## ACTION ITEM:
For the word "computer", return each line of the data in which it occurs.

## SOURCE DATA:
____

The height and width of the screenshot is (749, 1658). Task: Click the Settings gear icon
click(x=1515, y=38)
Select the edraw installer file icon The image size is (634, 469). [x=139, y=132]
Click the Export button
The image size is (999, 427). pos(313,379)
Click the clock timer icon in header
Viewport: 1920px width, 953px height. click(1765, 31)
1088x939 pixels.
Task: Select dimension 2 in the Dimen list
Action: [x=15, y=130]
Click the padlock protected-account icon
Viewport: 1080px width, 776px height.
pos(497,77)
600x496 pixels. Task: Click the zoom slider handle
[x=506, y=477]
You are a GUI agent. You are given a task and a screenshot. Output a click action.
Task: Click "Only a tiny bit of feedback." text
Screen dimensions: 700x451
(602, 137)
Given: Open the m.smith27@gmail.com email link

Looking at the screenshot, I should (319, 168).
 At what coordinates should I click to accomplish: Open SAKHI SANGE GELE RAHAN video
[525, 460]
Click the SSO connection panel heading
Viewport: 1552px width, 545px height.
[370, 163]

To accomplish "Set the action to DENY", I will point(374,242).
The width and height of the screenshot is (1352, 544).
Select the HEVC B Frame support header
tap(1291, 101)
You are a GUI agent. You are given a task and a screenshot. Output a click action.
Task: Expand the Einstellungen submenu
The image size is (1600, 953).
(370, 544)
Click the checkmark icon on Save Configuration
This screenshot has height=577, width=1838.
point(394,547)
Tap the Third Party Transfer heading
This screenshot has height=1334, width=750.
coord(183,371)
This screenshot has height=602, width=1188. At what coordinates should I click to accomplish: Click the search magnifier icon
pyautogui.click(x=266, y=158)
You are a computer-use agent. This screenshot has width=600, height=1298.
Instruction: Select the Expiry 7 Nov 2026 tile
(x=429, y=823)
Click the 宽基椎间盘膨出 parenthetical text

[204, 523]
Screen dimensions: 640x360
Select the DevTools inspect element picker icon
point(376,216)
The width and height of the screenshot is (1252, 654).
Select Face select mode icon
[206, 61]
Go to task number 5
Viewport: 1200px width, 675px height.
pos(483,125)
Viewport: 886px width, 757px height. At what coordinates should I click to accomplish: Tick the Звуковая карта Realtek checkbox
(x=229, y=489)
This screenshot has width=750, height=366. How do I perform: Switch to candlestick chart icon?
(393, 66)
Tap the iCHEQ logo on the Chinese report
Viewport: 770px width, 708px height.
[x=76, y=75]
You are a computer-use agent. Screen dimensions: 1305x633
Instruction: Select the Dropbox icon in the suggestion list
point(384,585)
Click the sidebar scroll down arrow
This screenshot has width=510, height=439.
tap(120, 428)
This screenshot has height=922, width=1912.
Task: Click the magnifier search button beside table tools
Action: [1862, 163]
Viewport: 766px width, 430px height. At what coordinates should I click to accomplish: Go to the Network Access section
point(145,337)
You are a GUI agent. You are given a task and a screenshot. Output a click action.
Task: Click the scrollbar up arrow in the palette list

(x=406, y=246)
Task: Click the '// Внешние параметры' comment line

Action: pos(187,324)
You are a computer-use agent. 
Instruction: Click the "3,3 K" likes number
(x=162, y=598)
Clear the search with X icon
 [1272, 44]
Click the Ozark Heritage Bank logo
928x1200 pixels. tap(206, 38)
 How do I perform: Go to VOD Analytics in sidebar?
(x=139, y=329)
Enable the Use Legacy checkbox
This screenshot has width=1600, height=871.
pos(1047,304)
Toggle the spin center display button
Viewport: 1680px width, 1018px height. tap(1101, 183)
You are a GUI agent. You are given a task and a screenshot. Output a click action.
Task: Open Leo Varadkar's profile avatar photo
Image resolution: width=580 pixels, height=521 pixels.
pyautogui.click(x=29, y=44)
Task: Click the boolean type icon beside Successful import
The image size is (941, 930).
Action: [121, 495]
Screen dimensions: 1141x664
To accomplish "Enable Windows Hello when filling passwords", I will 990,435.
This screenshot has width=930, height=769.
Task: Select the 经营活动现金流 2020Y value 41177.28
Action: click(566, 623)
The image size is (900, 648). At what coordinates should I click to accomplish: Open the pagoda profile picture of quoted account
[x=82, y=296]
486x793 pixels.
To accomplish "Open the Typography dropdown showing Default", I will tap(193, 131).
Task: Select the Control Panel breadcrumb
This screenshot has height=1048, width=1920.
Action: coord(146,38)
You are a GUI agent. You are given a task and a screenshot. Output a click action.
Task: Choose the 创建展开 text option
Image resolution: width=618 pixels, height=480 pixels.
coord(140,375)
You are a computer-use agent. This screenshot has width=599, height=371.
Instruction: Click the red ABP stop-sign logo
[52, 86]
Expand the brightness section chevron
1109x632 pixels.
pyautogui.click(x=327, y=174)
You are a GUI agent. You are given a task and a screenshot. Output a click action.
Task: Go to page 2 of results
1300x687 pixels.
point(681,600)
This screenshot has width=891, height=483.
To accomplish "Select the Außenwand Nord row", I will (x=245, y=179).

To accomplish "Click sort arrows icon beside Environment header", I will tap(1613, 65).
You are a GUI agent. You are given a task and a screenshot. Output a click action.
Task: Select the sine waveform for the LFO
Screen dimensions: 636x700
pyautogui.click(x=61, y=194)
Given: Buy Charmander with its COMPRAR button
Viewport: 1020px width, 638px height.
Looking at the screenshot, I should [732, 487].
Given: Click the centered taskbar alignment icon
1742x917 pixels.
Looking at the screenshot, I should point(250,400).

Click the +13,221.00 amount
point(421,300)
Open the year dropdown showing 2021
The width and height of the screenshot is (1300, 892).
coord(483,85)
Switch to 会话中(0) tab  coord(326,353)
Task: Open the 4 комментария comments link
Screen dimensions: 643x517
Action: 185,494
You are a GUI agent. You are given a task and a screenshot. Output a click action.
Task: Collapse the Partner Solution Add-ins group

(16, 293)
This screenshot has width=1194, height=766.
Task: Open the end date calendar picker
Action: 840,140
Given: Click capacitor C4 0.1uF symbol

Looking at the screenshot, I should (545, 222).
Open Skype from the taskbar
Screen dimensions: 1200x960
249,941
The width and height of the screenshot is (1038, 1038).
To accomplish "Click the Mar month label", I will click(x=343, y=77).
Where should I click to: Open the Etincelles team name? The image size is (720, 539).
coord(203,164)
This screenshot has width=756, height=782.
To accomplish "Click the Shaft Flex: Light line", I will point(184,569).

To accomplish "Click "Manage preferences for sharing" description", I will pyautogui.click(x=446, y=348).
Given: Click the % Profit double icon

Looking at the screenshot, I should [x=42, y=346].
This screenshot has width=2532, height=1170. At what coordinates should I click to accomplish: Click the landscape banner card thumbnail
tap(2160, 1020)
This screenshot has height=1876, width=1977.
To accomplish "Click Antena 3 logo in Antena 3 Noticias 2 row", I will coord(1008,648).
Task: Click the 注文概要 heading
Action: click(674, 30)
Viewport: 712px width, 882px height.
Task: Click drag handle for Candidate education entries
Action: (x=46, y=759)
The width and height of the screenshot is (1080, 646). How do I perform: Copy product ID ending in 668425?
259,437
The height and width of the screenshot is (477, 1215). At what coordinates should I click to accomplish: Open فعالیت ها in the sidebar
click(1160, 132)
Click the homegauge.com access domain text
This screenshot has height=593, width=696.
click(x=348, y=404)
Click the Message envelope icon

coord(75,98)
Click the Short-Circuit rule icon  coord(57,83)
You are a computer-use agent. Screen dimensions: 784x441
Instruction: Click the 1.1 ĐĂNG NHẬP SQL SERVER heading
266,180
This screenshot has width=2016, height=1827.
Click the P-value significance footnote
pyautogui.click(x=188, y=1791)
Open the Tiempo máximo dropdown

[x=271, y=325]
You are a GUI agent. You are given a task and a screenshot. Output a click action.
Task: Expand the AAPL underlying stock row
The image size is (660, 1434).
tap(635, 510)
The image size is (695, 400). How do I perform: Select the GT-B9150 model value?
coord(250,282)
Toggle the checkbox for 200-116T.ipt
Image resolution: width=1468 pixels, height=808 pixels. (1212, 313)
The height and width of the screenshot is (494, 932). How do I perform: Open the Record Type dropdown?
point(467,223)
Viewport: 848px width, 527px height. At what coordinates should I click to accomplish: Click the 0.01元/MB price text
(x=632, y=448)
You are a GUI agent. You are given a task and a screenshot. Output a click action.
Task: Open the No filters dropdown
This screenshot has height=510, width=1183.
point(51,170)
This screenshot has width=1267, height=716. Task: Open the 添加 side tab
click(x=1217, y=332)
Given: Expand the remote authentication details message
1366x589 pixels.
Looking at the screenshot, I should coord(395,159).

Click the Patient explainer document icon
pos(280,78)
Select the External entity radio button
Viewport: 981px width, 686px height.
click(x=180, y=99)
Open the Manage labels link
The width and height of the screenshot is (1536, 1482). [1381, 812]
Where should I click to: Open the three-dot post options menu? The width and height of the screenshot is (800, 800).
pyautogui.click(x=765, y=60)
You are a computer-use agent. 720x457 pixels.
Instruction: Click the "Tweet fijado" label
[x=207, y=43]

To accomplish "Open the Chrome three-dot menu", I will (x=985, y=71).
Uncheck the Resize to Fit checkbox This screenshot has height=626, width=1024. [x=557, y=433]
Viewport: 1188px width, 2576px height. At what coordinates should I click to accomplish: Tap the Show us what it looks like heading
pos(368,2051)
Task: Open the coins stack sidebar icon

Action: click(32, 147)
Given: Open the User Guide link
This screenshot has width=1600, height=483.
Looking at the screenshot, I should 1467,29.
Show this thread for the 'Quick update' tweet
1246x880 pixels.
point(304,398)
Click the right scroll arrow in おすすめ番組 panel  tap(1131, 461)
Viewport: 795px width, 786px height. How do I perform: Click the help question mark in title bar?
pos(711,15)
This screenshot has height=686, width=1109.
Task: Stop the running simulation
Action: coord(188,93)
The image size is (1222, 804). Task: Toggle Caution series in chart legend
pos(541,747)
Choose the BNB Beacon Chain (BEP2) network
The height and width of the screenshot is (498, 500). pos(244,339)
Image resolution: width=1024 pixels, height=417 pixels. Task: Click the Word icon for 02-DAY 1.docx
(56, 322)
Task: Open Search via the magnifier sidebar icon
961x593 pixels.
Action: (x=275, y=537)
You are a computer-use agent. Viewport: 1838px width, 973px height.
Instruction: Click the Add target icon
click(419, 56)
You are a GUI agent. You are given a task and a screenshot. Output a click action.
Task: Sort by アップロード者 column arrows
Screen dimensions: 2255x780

____

## SOLUTION:
You are a computer-use agent. This screenshot has width=600, height=1298.
You are a computer-use agent. Screen dimensions: 1305x633
You are a computer-use agent. 
You are a computer-use agent. This screenshot has width=599, height=371.
You are a computer-use agent. Screen dimensions: 784x441
You are a computer-use agent. 720x457 pixels.
You are a computer-use agent. Viewport: 1838px width, 973px height.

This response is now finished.